The staff responsible for La Hora Chanante started in September 2007 a new show with a similar format in the public channel La 2, called Muchachada Nui.

== Sections ==

Each one of the programs consists of more or less stable sections (since only the really stable ones are Testimonios, Retrospecter and Hever vs. Clever), plus some varied sketches. The main ones would be (some with the original name in Spanish and the translation next to it):
- Testimonios (Testimonies): impressions of celebrities, usually old-fashioned (1980s and early 1990s), who monologues an autobiography in a humorous tone, and tends to speak using a thick manchego accent. Also, the character whose impression is made in the Testimonials section of the program is the presenter of the program the following month.
- Retrospecter: Made out of images taken from old black and white films and TV shows without license (an example would be Mr. Wong in Chinatown with Boris Karloff), which is dubbed with commentaries in the line of the program, taking advantage of the situations for the original plot. This is a stable section in the program, and honors the habitual character of Caesar Romero.
- CÑÑ: the character Eduardo Torrijos, interpreted by Joaquín Reyes, is a parody of a special broadcaster of an informative, informing about the news (most of it being gastronomic news) for channel "CÑÑ TV" parody of CNN TV, but with the letter Ñ, mostly used in the Spanish language.
- Cuéntaselo a Asun (Tell it to Asun): Velilla Valbuena incarnates Asun, a presenter of "vespertine" magazine in which various characters go an tell about their life stories, always with a comical vision; it also has an "historical" version with popular past people like Franz Kafka, Archduke Franz Ferdinand of Austria, Karl Marx and Friedrich Engels, amongst others.
- Doctor Alce (Dr Moose): Two animation characters drawn by Joaquín Reyes (Doctor Alce/Doctor Moose) and Señor Cabeza (Mr.
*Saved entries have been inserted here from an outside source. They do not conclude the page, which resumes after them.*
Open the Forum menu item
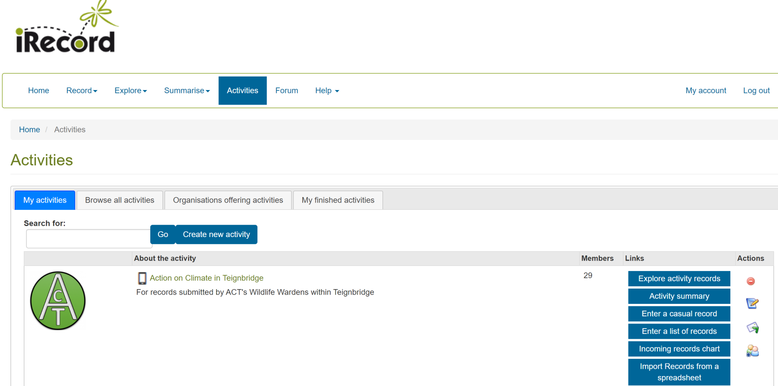Image resolution: width=778 pixels, height=386 pixels. point(287,91)
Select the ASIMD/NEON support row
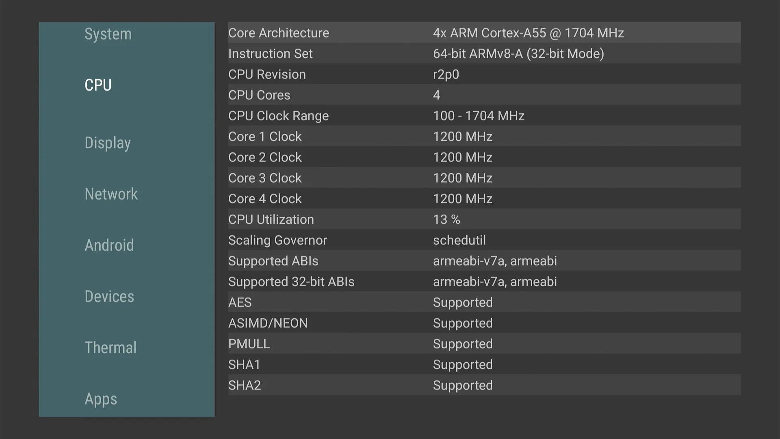This screenshot has height=439, width=780. click(x=483, y=323)
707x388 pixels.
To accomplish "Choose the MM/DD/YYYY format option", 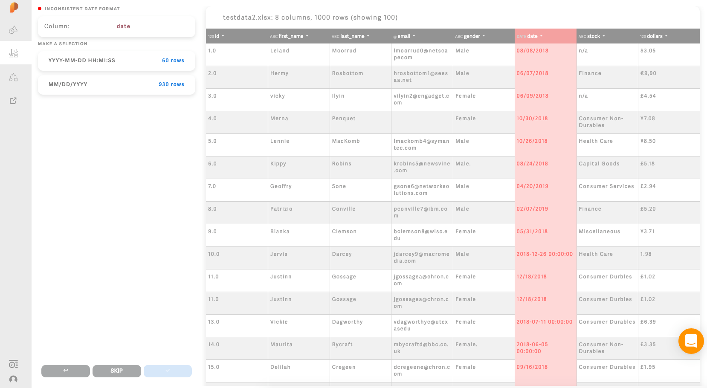I will (116, 84).
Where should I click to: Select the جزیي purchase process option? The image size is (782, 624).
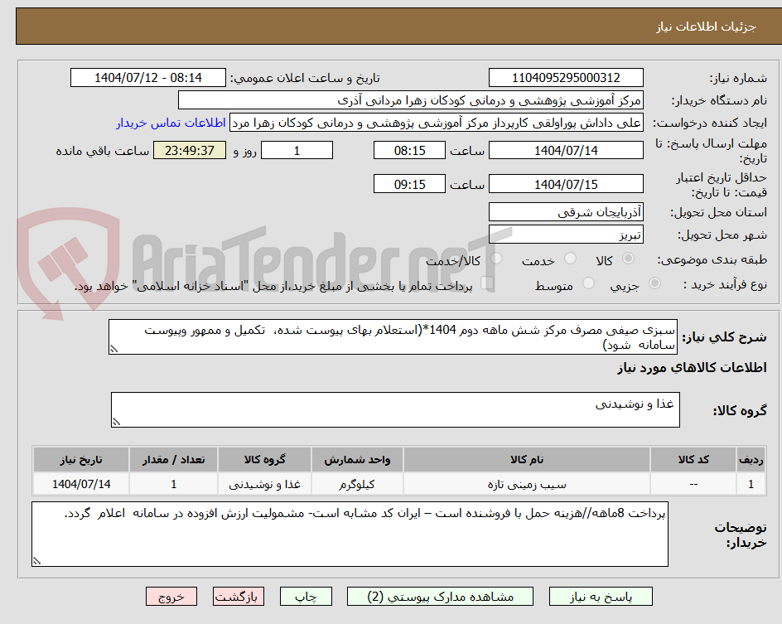coord(654,283)
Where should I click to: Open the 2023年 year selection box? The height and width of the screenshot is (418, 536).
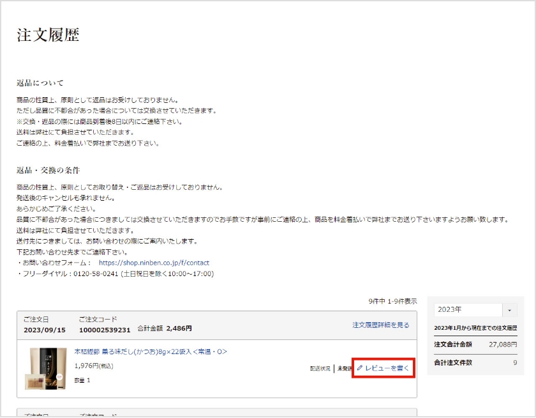click(x=468, y=309)
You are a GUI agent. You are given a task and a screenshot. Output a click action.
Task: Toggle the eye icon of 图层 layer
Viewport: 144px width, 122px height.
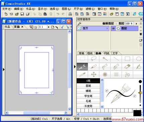click(113, 29)
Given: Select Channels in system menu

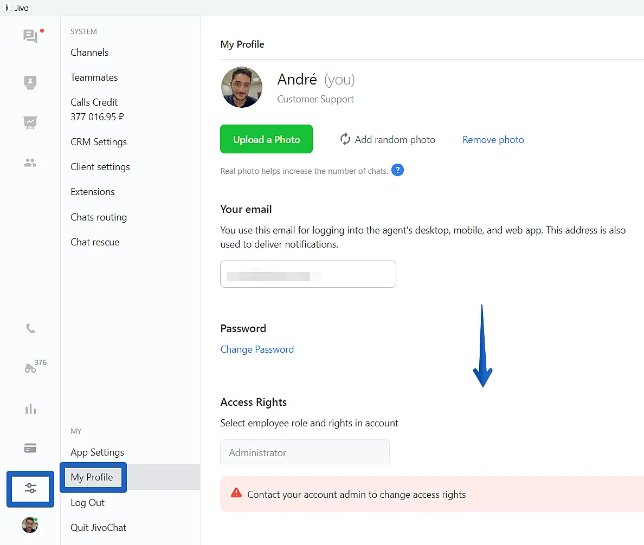Looking at the screenshot, I should [x=89, y=53].
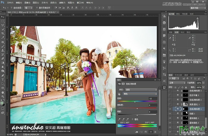The width and height of the screenshot is (208, 136).
Task: Hide the 色相/饱和度 1 layer
Action: click(x=170, y=109)
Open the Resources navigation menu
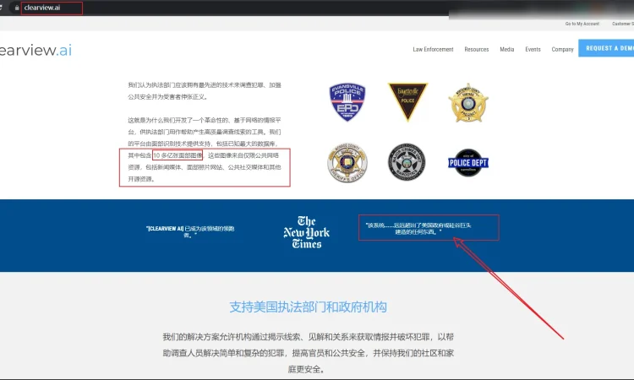 pos(476,49)
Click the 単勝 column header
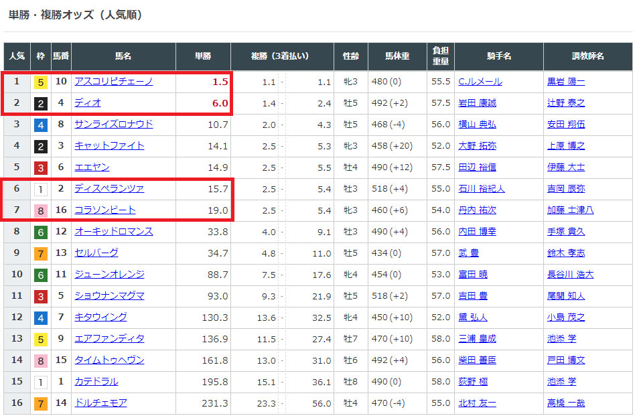This screenshot has width=639, height=420. [203, 57]
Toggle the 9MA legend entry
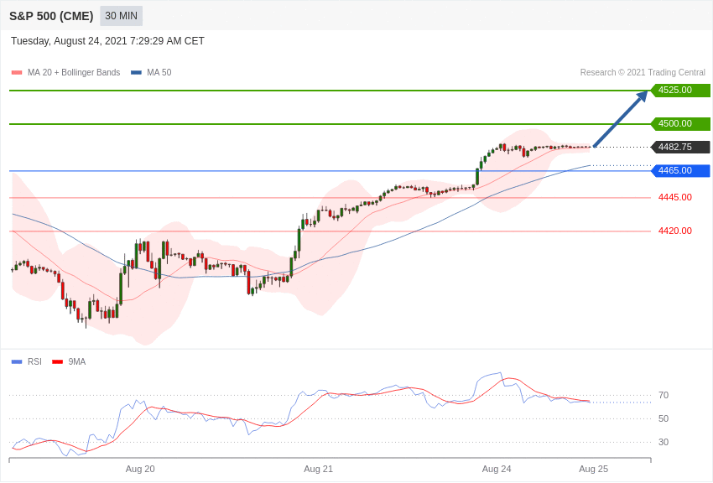 click(77, 362)
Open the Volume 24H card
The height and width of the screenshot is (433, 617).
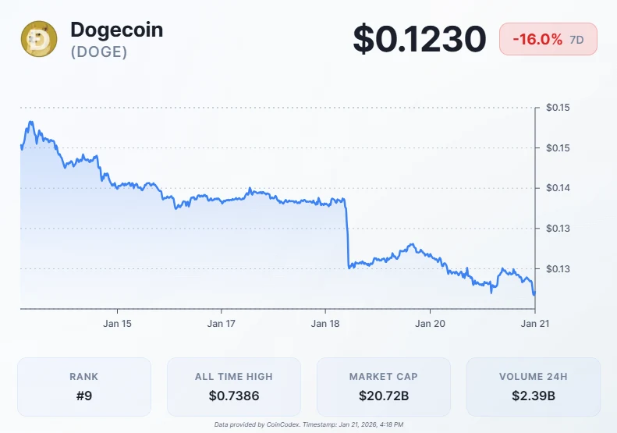pos(534,387)

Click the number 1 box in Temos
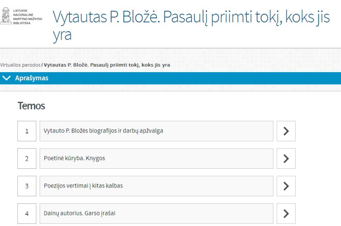click(x=27, y=131)
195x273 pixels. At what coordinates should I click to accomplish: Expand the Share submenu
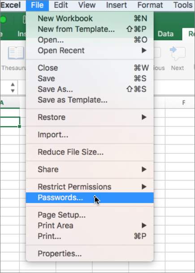[90, 169]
Head) a talking lump of jelly that lives with him) carry out conversations about TV themes, such as Batman series, starred by Adam West (in fact Doctor Alce considers himself an expert in these themes, but is not that expert at all).
- Economía Chanante y el Payaso (Chanante Economy and the Clown): In his first stage the Clown with Chanante Economy gave financial advice, and then a variety of other themes (videoclips, the creation of his videogame, etc.), always carried out by the Clown, with a tacky sense of humor that characterizes him.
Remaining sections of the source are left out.